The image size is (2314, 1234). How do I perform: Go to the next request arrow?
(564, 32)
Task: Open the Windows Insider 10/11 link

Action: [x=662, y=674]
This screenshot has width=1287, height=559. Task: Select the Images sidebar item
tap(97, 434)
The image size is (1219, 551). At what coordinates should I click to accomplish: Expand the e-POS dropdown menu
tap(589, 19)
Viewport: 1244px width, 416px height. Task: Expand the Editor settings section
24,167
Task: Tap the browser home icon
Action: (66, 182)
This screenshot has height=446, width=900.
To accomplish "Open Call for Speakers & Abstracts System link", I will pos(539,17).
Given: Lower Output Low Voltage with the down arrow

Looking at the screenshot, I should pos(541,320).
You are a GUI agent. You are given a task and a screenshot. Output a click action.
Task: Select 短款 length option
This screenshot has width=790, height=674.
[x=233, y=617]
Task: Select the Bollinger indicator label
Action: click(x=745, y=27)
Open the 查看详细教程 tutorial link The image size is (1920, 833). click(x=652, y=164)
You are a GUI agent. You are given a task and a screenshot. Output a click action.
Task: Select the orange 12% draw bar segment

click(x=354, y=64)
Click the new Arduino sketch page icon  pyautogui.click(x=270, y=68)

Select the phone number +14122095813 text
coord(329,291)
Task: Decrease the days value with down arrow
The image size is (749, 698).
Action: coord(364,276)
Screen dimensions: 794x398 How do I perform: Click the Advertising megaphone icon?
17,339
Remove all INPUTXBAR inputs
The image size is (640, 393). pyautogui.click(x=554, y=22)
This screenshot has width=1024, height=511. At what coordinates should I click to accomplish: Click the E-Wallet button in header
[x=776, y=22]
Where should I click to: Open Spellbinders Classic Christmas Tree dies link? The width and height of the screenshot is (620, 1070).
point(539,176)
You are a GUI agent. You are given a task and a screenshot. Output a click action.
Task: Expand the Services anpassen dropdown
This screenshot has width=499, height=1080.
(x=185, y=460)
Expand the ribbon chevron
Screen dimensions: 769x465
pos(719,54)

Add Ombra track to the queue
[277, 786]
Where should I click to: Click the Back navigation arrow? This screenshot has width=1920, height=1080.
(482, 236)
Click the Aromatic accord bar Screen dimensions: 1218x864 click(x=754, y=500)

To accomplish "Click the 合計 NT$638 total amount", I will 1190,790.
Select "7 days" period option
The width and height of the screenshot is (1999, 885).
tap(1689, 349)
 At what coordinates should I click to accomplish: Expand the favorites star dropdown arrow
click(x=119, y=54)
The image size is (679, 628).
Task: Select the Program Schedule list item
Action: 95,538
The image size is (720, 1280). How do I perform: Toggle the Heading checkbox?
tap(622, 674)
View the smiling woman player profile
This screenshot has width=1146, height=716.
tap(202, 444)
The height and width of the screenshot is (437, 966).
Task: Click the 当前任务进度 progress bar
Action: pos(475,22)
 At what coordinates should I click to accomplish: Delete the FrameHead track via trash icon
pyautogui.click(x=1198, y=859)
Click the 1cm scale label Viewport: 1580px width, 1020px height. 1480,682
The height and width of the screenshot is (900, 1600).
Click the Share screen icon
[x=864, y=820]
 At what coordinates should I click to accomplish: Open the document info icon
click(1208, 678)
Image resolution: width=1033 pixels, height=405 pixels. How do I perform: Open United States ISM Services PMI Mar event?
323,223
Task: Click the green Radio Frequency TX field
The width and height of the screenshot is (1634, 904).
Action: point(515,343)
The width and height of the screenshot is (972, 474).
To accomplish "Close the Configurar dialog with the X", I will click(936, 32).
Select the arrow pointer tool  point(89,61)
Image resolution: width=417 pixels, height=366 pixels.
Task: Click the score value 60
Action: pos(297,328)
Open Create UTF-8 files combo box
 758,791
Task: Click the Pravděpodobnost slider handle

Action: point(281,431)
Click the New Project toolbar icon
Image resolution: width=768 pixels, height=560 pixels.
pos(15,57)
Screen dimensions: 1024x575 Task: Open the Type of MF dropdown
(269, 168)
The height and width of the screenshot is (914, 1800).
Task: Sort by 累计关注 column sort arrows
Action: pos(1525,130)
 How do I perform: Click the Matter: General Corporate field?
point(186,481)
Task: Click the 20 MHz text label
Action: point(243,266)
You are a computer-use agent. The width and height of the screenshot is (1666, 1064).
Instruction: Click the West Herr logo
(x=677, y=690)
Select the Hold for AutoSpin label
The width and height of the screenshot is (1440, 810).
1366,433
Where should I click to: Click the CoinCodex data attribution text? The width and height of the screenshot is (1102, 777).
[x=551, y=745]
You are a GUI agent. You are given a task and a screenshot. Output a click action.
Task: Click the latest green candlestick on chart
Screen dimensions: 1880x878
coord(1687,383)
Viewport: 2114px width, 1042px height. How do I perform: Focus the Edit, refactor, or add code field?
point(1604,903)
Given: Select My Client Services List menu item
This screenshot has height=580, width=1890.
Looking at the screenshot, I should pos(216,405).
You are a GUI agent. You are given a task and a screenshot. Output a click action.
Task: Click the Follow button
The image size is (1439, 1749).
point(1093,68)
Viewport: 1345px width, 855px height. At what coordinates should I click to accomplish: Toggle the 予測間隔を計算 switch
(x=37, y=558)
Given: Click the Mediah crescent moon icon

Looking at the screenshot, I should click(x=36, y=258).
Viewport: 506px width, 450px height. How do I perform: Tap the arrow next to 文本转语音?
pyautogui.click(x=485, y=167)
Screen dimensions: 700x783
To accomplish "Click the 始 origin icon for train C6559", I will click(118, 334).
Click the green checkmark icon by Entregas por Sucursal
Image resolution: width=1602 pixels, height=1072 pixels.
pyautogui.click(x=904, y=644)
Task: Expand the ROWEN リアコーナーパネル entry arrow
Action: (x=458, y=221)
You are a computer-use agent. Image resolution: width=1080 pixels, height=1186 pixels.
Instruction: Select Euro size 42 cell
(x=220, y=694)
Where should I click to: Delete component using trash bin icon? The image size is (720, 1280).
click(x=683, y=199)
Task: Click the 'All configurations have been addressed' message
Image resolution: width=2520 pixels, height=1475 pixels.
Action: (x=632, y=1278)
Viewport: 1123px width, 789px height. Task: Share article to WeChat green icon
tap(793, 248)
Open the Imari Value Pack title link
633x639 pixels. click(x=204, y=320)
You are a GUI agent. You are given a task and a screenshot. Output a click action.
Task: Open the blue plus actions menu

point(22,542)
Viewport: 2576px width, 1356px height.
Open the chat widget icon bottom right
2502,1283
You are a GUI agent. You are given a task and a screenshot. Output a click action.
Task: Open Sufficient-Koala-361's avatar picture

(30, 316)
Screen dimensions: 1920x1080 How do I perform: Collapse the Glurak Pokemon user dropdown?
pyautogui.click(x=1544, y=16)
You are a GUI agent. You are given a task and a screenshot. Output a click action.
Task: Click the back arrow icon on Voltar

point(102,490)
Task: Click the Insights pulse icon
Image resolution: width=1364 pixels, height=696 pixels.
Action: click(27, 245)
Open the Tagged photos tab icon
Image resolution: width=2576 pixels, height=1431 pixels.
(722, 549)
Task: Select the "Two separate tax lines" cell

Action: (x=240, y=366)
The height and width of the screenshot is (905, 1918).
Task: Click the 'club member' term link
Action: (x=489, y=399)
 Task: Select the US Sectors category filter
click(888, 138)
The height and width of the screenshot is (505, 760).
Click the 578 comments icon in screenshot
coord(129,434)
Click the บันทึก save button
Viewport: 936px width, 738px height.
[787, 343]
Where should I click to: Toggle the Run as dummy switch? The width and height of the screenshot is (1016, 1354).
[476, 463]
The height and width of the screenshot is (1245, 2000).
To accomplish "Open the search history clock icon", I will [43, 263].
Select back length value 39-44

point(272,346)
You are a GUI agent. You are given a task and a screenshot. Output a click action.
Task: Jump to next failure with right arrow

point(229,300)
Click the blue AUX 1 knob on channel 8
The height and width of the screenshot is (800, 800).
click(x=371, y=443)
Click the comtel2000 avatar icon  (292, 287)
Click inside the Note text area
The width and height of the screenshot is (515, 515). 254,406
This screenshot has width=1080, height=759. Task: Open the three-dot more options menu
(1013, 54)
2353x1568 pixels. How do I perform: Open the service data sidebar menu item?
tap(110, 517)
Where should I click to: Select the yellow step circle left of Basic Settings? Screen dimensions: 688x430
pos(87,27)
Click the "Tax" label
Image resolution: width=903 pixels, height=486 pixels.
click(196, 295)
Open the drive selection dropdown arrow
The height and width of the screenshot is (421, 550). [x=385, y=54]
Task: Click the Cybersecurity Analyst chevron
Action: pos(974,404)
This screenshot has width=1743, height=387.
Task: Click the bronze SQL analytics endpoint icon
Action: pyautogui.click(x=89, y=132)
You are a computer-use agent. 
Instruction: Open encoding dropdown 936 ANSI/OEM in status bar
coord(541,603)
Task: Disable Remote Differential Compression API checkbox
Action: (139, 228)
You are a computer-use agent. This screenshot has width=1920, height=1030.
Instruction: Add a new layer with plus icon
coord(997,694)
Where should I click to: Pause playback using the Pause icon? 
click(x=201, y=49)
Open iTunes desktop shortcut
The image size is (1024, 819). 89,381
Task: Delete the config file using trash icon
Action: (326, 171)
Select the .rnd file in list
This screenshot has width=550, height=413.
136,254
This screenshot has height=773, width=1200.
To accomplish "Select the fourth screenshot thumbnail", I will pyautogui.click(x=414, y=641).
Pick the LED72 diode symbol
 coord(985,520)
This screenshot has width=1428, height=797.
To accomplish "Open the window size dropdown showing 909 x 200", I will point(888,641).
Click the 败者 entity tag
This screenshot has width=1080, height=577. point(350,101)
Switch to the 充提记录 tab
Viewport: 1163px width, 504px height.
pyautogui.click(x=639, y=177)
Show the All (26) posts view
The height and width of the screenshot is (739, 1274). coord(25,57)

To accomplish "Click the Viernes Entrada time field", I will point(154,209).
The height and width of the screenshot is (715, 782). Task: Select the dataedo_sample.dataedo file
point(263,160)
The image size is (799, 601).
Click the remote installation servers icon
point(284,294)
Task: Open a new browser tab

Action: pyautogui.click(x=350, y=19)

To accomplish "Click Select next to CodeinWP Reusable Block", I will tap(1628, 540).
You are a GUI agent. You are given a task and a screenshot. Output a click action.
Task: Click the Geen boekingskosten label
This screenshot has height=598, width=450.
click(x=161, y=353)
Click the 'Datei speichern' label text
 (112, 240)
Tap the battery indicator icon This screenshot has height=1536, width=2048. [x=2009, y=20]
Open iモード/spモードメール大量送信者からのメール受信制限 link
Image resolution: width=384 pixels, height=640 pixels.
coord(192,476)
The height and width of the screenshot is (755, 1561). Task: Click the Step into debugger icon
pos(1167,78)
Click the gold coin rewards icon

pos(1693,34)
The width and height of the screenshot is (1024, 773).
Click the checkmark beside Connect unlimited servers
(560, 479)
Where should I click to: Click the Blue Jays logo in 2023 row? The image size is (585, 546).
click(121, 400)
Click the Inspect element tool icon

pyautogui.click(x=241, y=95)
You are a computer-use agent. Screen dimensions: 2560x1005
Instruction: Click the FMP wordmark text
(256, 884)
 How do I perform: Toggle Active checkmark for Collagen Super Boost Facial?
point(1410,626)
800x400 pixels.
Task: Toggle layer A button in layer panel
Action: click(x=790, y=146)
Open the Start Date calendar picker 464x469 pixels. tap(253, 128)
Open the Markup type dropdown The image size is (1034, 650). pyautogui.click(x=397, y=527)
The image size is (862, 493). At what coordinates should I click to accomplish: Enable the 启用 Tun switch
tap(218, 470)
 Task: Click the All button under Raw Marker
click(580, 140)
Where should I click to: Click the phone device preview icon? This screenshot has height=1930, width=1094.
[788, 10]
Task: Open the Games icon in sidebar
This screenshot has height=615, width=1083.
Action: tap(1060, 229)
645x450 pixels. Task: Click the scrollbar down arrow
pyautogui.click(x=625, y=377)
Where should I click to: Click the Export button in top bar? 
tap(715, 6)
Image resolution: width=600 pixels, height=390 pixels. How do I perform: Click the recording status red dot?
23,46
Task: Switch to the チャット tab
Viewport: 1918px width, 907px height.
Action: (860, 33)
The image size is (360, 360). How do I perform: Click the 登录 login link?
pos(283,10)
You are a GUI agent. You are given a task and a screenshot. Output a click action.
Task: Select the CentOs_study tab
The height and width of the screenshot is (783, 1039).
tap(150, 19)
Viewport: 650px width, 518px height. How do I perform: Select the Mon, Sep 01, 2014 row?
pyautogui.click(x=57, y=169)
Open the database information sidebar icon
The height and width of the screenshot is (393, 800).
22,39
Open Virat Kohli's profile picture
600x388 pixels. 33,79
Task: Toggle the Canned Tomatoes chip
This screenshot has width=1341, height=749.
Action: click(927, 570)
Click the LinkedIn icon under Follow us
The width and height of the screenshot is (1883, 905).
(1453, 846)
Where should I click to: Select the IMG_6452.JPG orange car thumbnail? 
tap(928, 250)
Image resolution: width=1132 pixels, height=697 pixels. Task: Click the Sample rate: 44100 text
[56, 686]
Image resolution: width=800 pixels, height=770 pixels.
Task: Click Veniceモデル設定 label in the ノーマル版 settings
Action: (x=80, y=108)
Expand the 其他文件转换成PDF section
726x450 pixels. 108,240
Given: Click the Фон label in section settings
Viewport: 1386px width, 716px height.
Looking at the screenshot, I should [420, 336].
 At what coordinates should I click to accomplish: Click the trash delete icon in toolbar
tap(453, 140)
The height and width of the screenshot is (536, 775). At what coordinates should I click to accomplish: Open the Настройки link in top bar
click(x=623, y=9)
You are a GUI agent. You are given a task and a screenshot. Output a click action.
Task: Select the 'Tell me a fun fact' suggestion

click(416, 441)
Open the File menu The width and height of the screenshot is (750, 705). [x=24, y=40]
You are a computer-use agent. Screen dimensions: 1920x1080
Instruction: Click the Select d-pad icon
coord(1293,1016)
================================
● **Prompt**: Can you rewrite the entries starting at the line containing "Screen dimensions: 1024x575" and ending at the line containing "Action: pos(1525,130)", swapping "dropdown" for "drop-down menu" and leaving everything else unchanged?

● **Exercise result**:
Screen dimensions: 1024x575 Task: Open the Type of MF drop-down menu
(269, 168)
The height and width of the screenshot is (914, 1800).
Task: Sort by 累计关注 column sort arrows
Action: pos(1525,130)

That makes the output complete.